• ESERCIZI
1. Rispondi a queste domande sul brano su Giannis Antetokounmpo:
(a) A quale tentativo viene accettato il visto per i genitori?
(b) A quale veterano della squadra Giannis chiede come evitare le tasse?
(c) Quante buste riempie nell'area di "ristoro"?
2. Estrai dal brano su Giannis Antetokounmpo il passo che parte dalle parole "3 luglio 2013: Giannis" e termina dopo "figlio a Milwaukee.", riportandolo senza alcuna modifica.

• BRANO DI TESTO
--
3 luglio 2013: Giannis chiede per l’ennesima volta a Seratis quando arriveranno i suoi genitori. Ogni giorno li sente per avere aggiornamenti, al draft e all’NBA nemmeno ci pensa. Resta però il problema del passaporto e della cittadinanza. Respinti la prima, respinti la seconda, alla terza volta viene accettato il visto e dato il passaporto a mamma e papà Antetokounmpo, che abbracciano il figlio a Milwaukee.
Settembre 2013: arriva il primo stipendio dai Bucks. Non è tutto quello che pensava di avere però, così Giannis chiede al veterano del roster Zaza Pachulia se ci fosse un modo per non pagare le tasse che tanto avevano inciso.
Ottobre 2013: quando capisce che nell’area di “ristoro” della squadra può praticamente prendere ciò che vuole, un giorno riempié 3 buste portando scorte in casa per risparmiare soldi e poter girare per intero lo stipendio alla famiglia.
--
Righe su dove compaiono i bersagli:

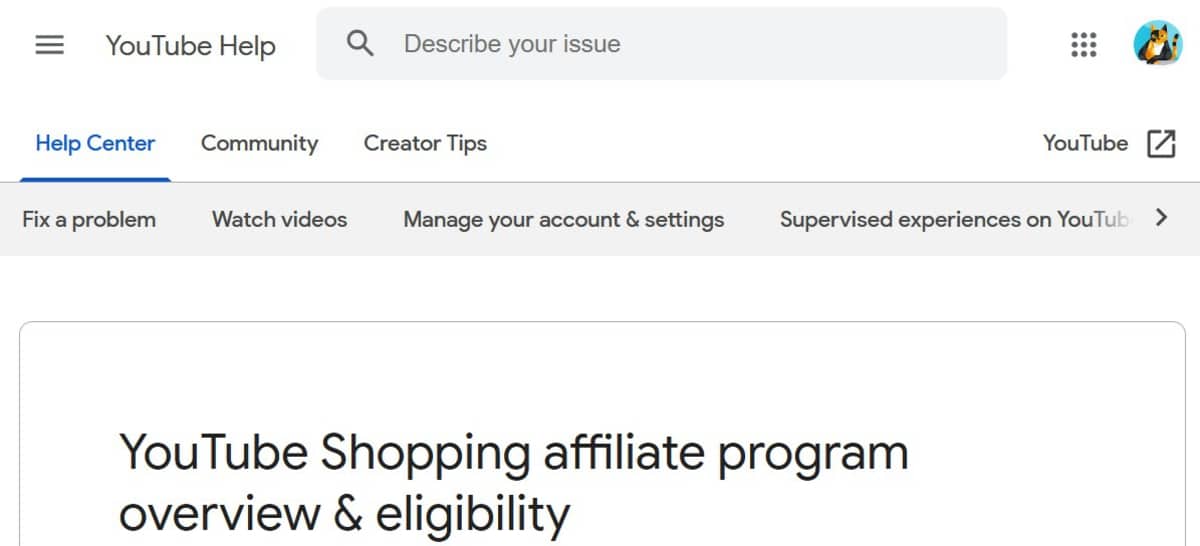Click empty space right of Creator Tips
This screenshot has width=1200, height=546.
coord(760,143)
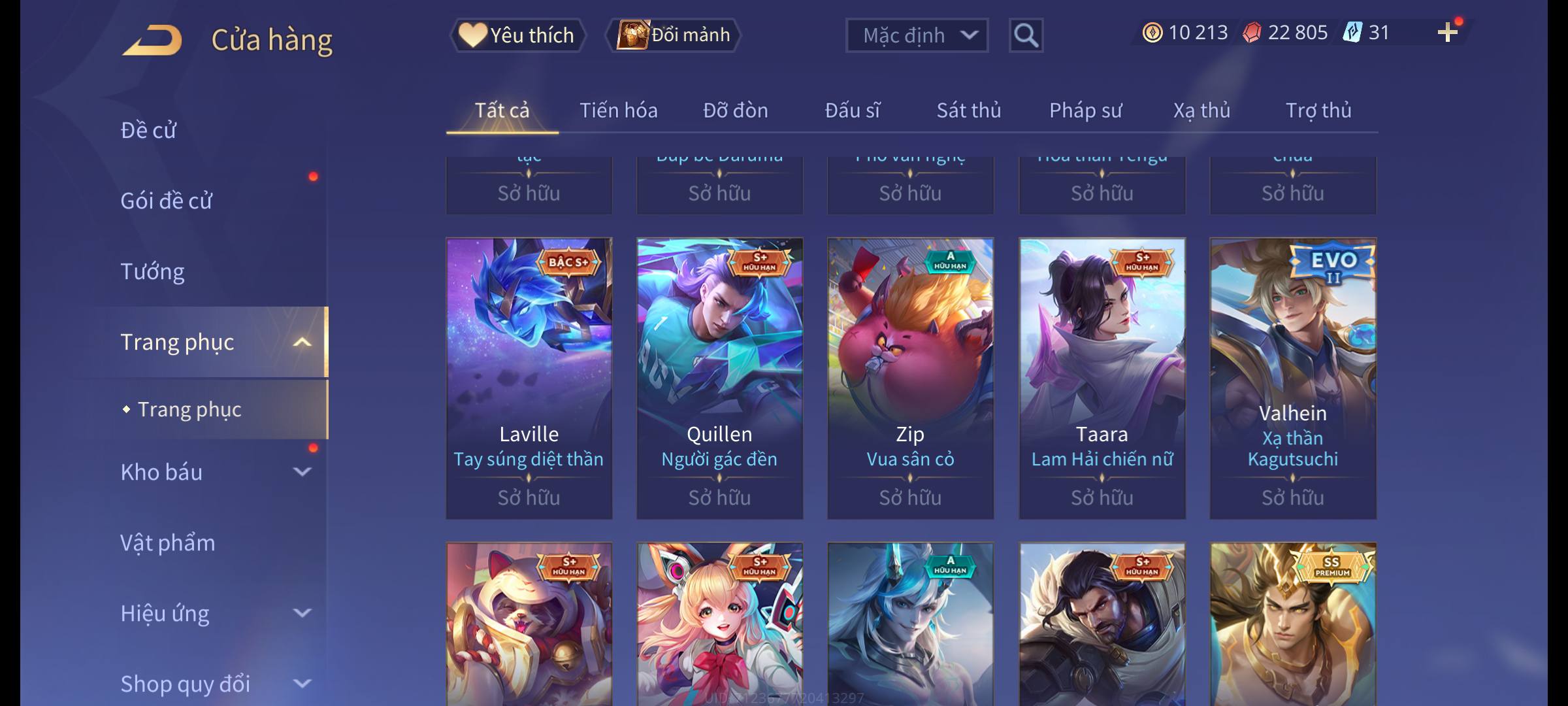This screenshot has height=706, width=1568.
Task: Switch to the Sát thủ tab
Action: click(969, 110)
--
• SOLUZIONI
1.
(a) Alla terza volta.
(b) A Zaza Pachulia.
(c) Tre.

2.
3 luglio 2013: Giannis chiede per l’ennesima volta a Seratis quando arriveranno i suoi genitori. Ogni giorno li sente per avere aggiornamenti, al draft e all’NBA nemmeno ci pensa. Resta però il problema del passaporto e della cittadinanza. Respinti la prima, respinti la seconda, alla terza volta viene accettato il visto e dato il passaporto a mamma e papà Antetokounmpo, che abbracciano il figlio a Milwaukee.